_TEKST_:
%%

Op de stellingen van partijen wordt hierna, voor zover nodig, nader ingegaan.

4.De beoordeling

4.1.
Tussen partijen staat vast dat [gedaagde] bij de aankoop van het pand in de koopovereenkomst de enige koper was, dat [gedaagde] de enig juridisch eigenaar van het pand is geworden, dat [gedaagde] de hypothecaire schuld voor de koopsom alleen is aangegaan, dat [gedaagde] steeds zelf de hypothecaire lasten heeft betaald en dat [gedaagde] na de verbouwing van de bovenverdieping alle kosten samenhangende met het pand heeft betaald.
4.2.
[eiser] beroept zich echter op de rechtsgevolgen van een (mondelinge) overeenkomst die inhoudt dat partijen zijn overeengekomen dat bij verkoop van het pand de opbrengst ervan bij helfte verdeeld zal worden tussen [eiser] en [gedaagde]. De rechtbank stelt voorop dat het antwoord op de vraag of een overeenkomst tot stand is gekomen – of partijen de gestelde afspraak hebben gemaakt - afhankelijk is van wat partijen over en weer hebben verklaard en uit elkaars verklaringen hebben afgeleid en in de gegeven omstandigheden in redelijkheid mochten afleiden. [1] Volgens de hoofdregel [2] is het daarbij aan [eiser] om feiten te stellen, en zo nodig te bewijzen, die bij uitleg tot het oordeel kunnen leiden dat een overeenkomst met deze inhoud tot stand is gekomen. [eiser] heeft dat niet (voldoende onderbouwd) gedaan. Daarom worden de vorderingen van [eiser] afgewezen. De rechtbank licht dat hierna toe.
4.3.
In de dagvaarding heeft [eiser] niet gezegd wat partijen ter zake nu besproken hebben. Hij heeft slechts aangegeven dat de twee appartementen zijn aangekocht in een samenwerkingsproject tussen partijen. Ook bij de mondelinge behandeling heeft [eiser] desgevraagd niet kunnen aangeven wat partijen nu precies gezegd hebben en wanneer. Bij de betwisting van de afspraak door [gedaagde] lag dit wel op zijn weg.
Verklaring [betrokkene 4]
4.4.

%%

_GEGEVENS_:

%%

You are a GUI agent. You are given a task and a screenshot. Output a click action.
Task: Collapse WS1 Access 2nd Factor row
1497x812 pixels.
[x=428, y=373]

%%
%%

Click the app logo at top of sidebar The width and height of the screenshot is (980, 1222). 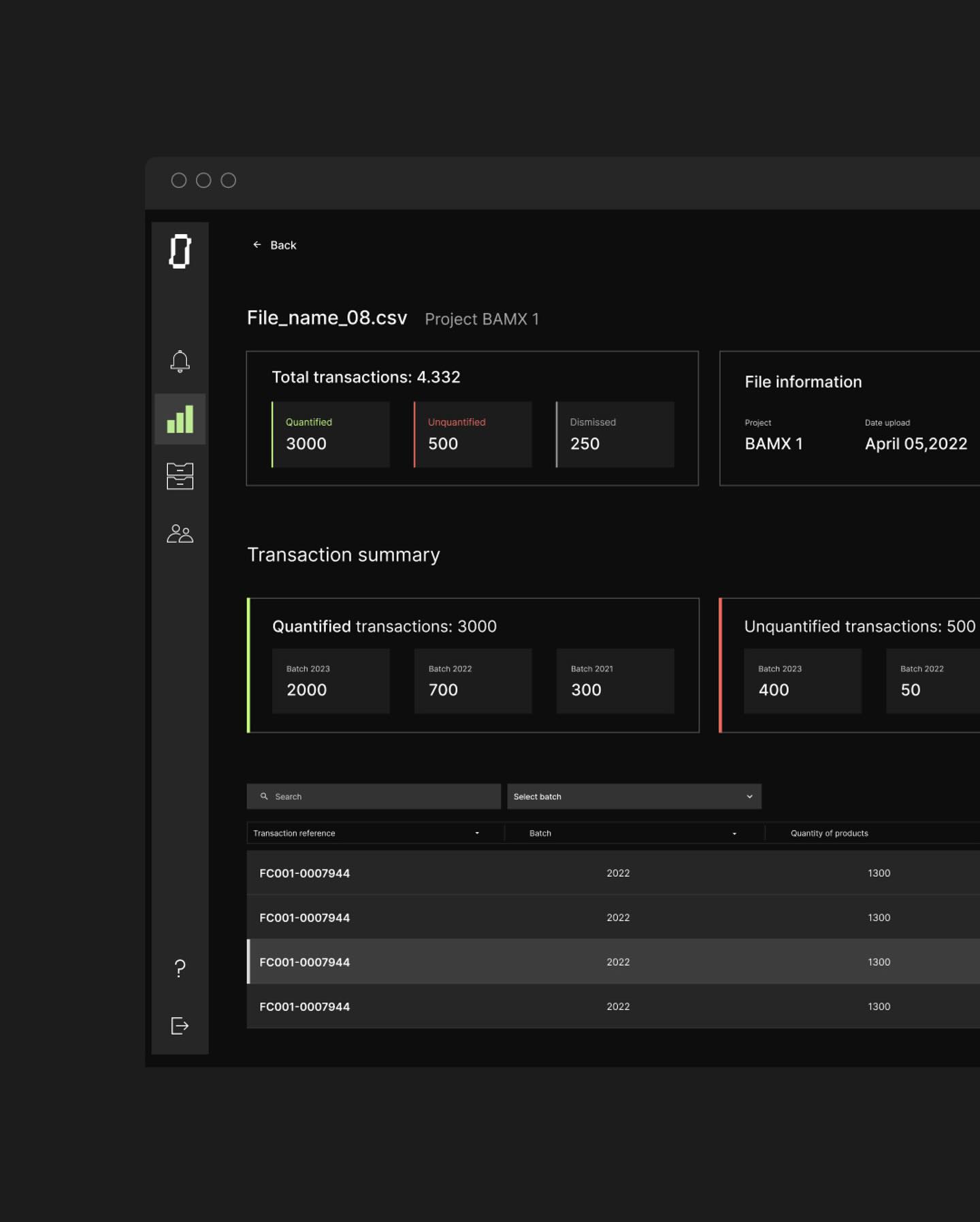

%%

_OPDRACHTEN_:
- 1) Typ het stuk van de tekst van "Tussen partijen staat" tot en met "pand heeft betaald." over.
- 2) Geef de regels in de gegevens van de regel met "You are a GUI" tot en met de regel met "[x=428, y=373]" opnieuw weer. Vervang daarin "Collapse" door "Expand" en laat de rest ongewijzigd.
De tekst en de gegevens hebben niets met elkaar te maken.

_ANTWOORDEN_:
- 1)
Tussen partijen staat vast dat [gedaagde] bij de aankoop van het pand in de koopovereenkomst de enige koper was, dat [gedaagde] de enig juridisch eigenaar van het pand is geworden, dat [gedaagde] de hypothecaire schuld voor de koopsom alleen is aangegaan, dat [gedaagde] steeds zelf de hypothecaire lasten heeft betaald en dat [gedaagde] na de verbouwing van de bovenverdieping alle kosten samenhangende met het pand heeft betaald.

- 2)
You are a GUI agent. You are given a task and a screenshot. Output a click action.
Task: Expand WS1 Access 2nd Factor row
1497x812 pixels.
[x=428, y=373]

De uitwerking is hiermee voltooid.